Lalu terjadi proses "penyisipan desis" atau H-insertion dalam istilah linguistik. Maka Embus menjadi Hembus. Bagaimana bisa "bolak-balik" seperti itu? Simak ulasannya berikut ini.
Penyisipan Desis H atau H-Insertion, Salah Satu Pembentuk Kata Bahasa Indonesia
Bahasa-bahasa Melayu memiliki salah satu keunikan, yakni penyisipan desis huruf H di awal, dan tengah kata yang disebut H-insertion atau Penyisipan-H.
H-insertion ini nyatanya sering ditemukan di Bahasa Melayu dan juga Bahasa Indonesia. Seperti kata Hujan, Hutan, Hati, Hulu, Hadap, Hantu, Tahun, Leher, Tahu, dan sebagainya.
Sekarang coba kita lihat pola dari kata-kata tersebut. Rata-rata di berbagai bahasa rumpun melayu seperti bahasa Aceh, Jawa, Batak, Dayak, hingga bahasa Malagasi, kata "hujan" disebut sebagai "ujan" (di Bahasa Jawa dan Batak Toba menjadi udan, dan di bahasa Aceh menjadi uejuen).
Selain kata hujan, kata hati di rumpun bahasa Melayu lainnya disebut sebagai ati, atay (tagalog), atei (bajau), ataw (dayak) dan beberapa kata lainnya). Tidak hanya hujan dan hati, kata-kata lainnya yang berawal huruf "H" juga sebenarnya berasal dari kata yang "tanpa huruf H".
Misalnya:
- Hulu (Bahasa Indonesia dan Bahasa Melayu): Ulu (di berbagai rumpun bahasa melayu dan austronesia).
- Hadap: Adap
- Hantu: Antu
- Hutan: Utan
Misalnya untuk kata "Utan" salah satu buktinya adalah kata "Orangutan" masih dipertahankan hingga saat ini, padahal kata "Utan" sudah diberi awalan H menjadi "Hutan".
Tidak hanya huruf awal, tapi sering pula terjadi di huruf tengah. Misalnya pada kata-kata berikut ini:
- Tahun (di Bahasa Indonesia dan Bahasa Melayu): Taun (di berbagai rumpun bahasa Austronesia)
- Leher: Le'er (lir, ler)
- Tahu: Tau
Khusus untuk kata "tau", salah satu buktinya adalah hingga saat ini masih banyak penutur Bahasa Indonesia dan Bahasa Melayu yang menggunakan kata "tau" alih-alih "tahu".

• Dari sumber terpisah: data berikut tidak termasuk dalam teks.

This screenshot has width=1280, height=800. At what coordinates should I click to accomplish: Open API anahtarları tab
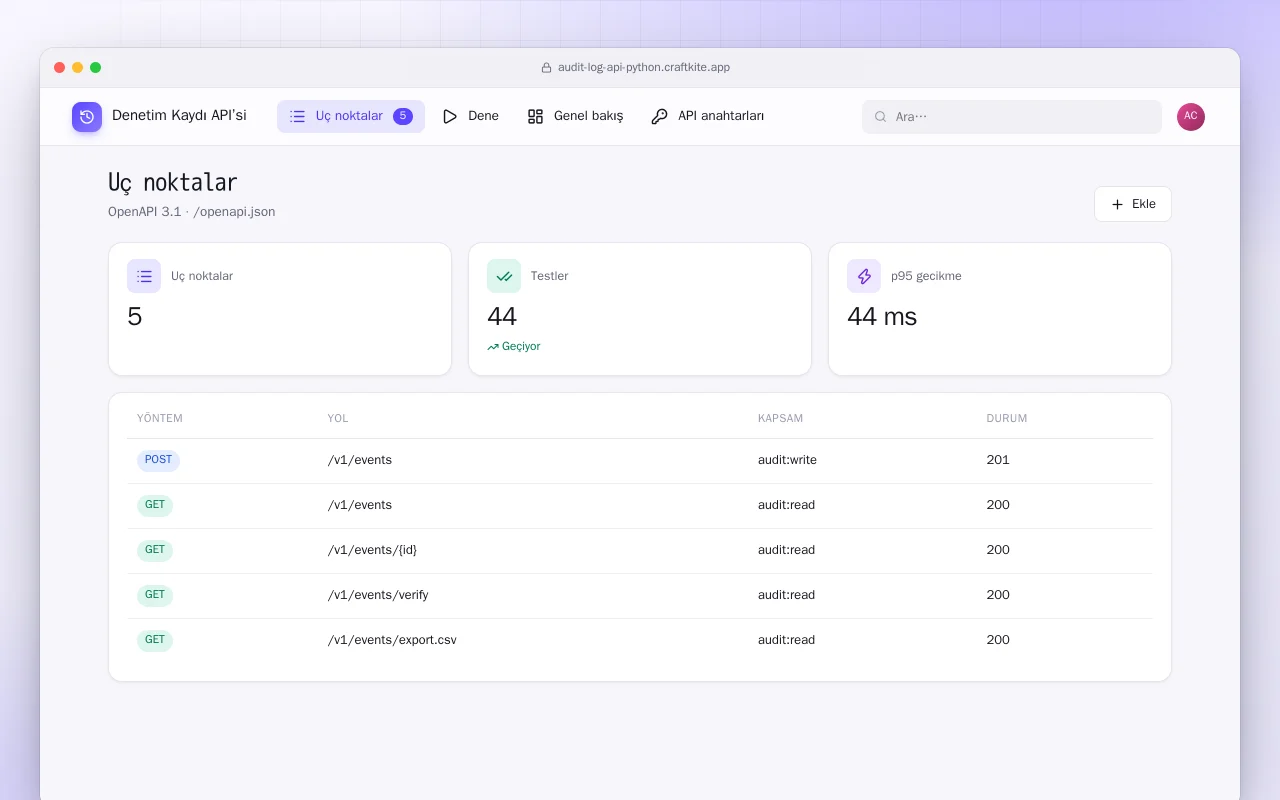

Anda pernah mendengar kata "ulu ati" yang juga sering disebut "ulu hati"? Yah, kata tersebut tidak pernah disebut "hulu hati" karena pembentukan kata tersebut sudah warisan dari sebelum terjadinya proses h-insertion di Bahasa Indonesia dan Bahasa Melayu.
Apa Penyebab H-Insertion?
Penyebab H-insertion ini sebenarnya disebabkan karena dalam Bahasa Melayu dan Bahasa Jawa (sebelum Bahasa Indonesia), sudah muncul semacam desis huruf H di kata-kata tertentu. Tidak hanya itu, bahkan ada juga seperti Bahasa Melayu yang desis H jadi begitu terasa dan terdengar.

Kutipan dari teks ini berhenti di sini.